Good to hear he is trying to understand...at least, it sounds like he is.
I wish my hubby would anticipate what I need sometimes before I need it. But no, that's not his way. He's super self-reliant, to a fault (in my opinion.) And he absolutely can't relate because he's incredibly healthy for a man teetering on the edge of 60. He's not a jerk....he just doesn't think of it.
I have to ask for EVERYthing, every time....so I have to constantly look out for myself. What I'm trying to say, in my long-winded way, is that working together goes a long way toward a better atmosphere all the way around. If you're feeling cared about
, you'll have more caring to give back to him.

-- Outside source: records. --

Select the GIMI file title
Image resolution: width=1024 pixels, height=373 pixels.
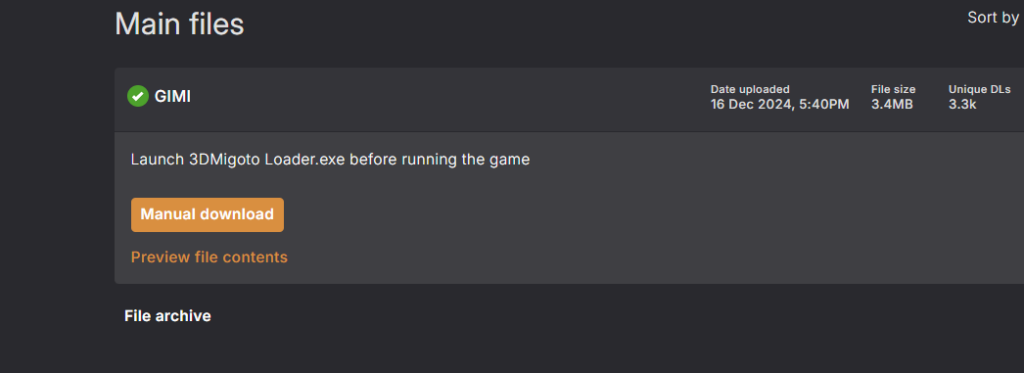tap(172, 97)
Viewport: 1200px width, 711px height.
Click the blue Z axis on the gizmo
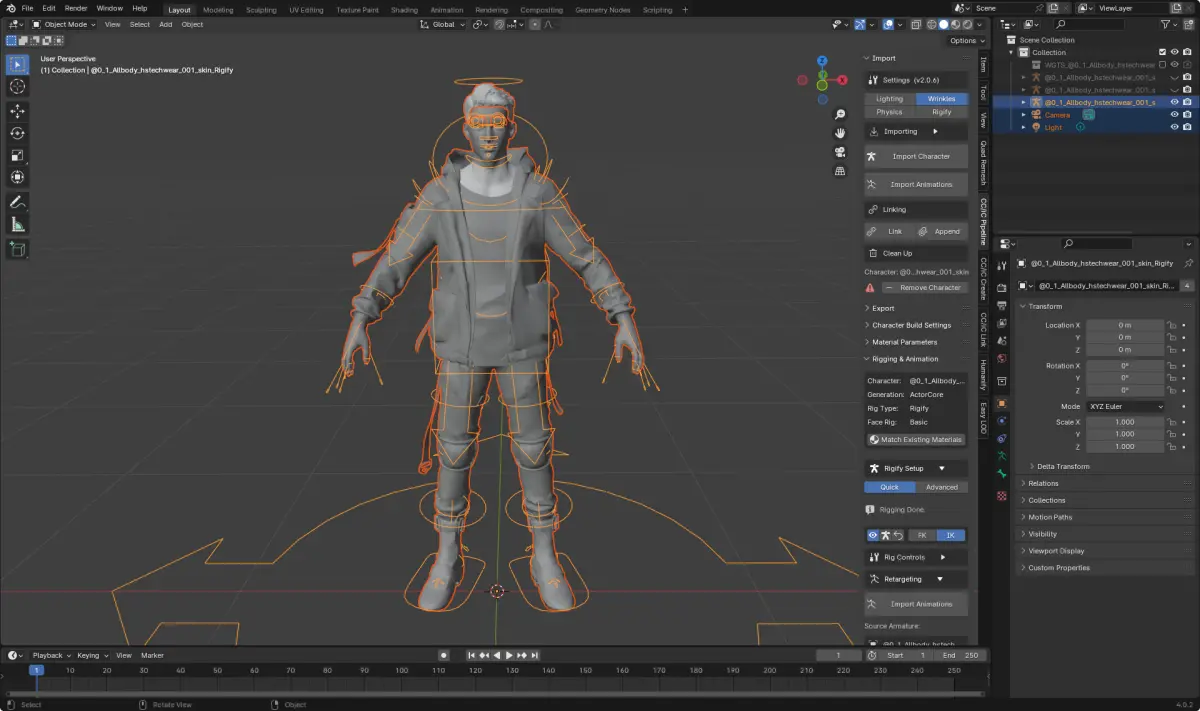pos(821,61)
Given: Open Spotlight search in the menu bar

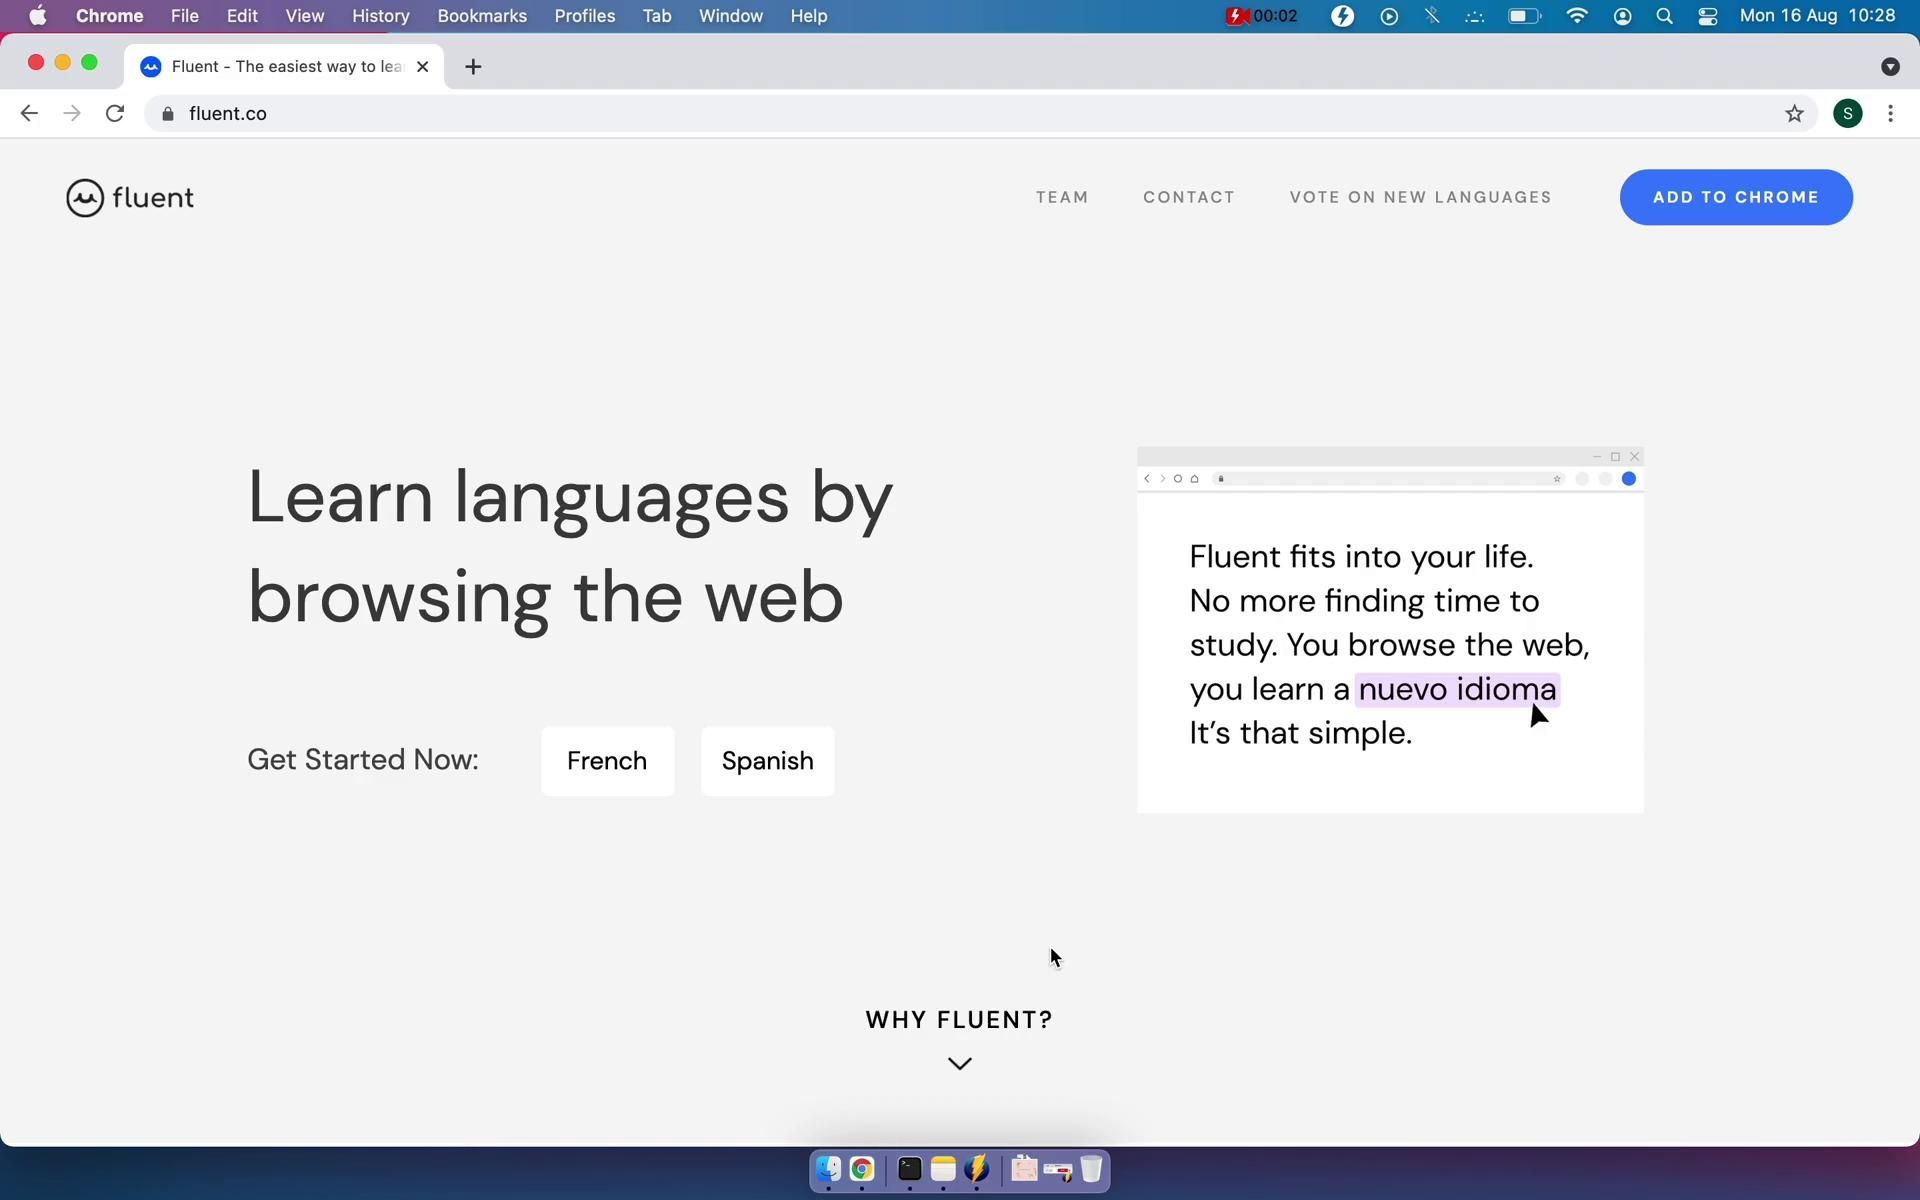Looking at the screenshot, I should (1664, 16).
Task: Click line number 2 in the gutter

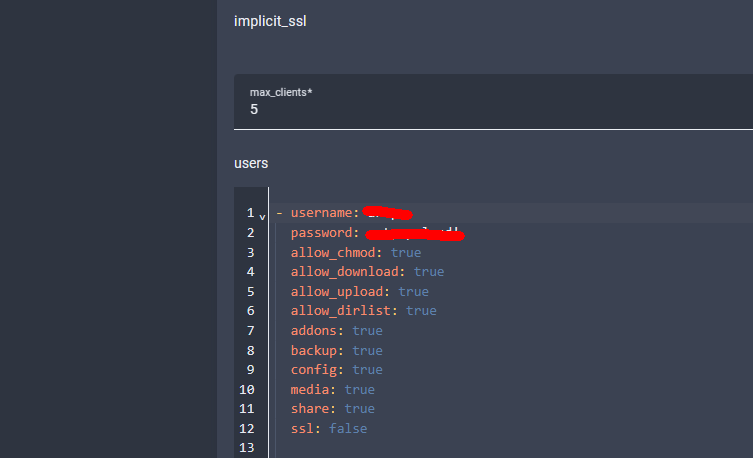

The things we used to have in common are, by and large, the things I can't do anymore: camping, hiking, outdoor stuff in general. He usually does that alone now, or with our son. People are much more my thing than his. So I go out a lot by myself (not that I have the energy to do much at all) - but I'll go to church, out for coffee, etc. now and then - and he stays home and plays war games on the computer.
I agree, we should be able to have both! I hope you'll find a way to do that. Communication is key, and if he's open to that - wonderful! I know it's exhausting, but it's so worth it. Especially if you lay the framework now, while you're newly-diagnosed, it should help a whole lot later on...before ways of relating to eachother become too calcified.
Hope you had a great day, and that you don't pay too dearly for it.